[Problem to work on]:
Exactly reproduce the lines beginning with the line that includes "[TickTok] (98, 2298)" and ending with the last line of the data.

Data items:

━━━━━━━━━━━━━━━━━━━━━━━━━━━━━━

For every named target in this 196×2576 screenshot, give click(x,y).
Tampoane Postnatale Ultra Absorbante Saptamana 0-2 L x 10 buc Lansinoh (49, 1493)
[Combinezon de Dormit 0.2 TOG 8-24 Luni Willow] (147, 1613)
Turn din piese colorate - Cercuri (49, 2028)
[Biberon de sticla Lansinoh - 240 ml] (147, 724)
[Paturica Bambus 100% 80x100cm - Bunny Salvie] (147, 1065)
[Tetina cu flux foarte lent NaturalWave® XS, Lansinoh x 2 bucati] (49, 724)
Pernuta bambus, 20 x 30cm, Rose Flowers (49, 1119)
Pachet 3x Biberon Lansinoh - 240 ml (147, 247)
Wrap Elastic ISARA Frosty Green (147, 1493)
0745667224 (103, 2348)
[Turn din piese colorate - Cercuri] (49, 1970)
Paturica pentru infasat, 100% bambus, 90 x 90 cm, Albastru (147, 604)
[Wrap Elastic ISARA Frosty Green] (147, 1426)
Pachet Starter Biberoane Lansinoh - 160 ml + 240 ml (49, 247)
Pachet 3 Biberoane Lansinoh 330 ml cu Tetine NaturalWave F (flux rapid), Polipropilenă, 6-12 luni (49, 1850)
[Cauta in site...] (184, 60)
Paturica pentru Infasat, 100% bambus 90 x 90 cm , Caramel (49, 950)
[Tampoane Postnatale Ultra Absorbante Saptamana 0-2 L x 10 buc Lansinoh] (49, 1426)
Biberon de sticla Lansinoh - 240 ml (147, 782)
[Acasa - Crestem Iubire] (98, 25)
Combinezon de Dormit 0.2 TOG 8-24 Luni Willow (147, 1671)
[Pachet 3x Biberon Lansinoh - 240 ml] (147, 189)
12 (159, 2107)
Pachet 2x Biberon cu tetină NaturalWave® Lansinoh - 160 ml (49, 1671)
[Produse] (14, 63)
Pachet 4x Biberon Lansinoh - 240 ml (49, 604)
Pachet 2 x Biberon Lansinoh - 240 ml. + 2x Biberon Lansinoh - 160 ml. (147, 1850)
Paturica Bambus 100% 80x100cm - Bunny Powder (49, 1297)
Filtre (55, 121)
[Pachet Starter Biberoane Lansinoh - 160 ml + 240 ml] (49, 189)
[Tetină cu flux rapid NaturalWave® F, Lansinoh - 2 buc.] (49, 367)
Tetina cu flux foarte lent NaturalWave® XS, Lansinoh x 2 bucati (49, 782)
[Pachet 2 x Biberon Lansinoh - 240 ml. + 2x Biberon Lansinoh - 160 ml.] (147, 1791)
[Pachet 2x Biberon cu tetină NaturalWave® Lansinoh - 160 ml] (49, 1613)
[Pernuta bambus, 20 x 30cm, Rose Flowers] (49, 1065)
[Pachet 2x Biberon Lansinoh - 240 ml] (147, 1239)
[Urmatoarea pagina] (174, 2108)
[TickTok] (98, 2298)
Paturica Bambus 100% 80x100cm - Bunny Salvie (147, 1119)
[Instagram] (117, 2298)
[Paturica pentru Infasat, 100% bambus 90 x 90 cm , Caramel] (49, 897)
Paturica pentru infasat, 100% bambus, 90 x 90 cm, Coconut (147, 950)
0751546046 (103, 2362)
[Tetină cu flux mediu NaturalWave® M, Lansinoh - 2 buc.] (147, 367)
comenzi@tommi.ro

━━━━━━━━━━━━━━━━━━━━━━━━━━━━━━

[Reply]:
[TickTok] (98, 2298)
Paturica Bambus 100% 80x100cm - Bunny Salvie (147, 1119)
[Instagram] (117, 2298)
[Paturica pentru Infasat, 100% bambus 90 x 90 cm , Caramel] (49, 897)
Paturica pentru infasat, 100% bambus, 90 x 90 cm, Coconut (147, 950)
0751546046 (103, 2362)
[Tetină cu flux mediu NaturalWave® M, Lansinoh - 2 buc.] (147, 367)
comenzi@tommi.ro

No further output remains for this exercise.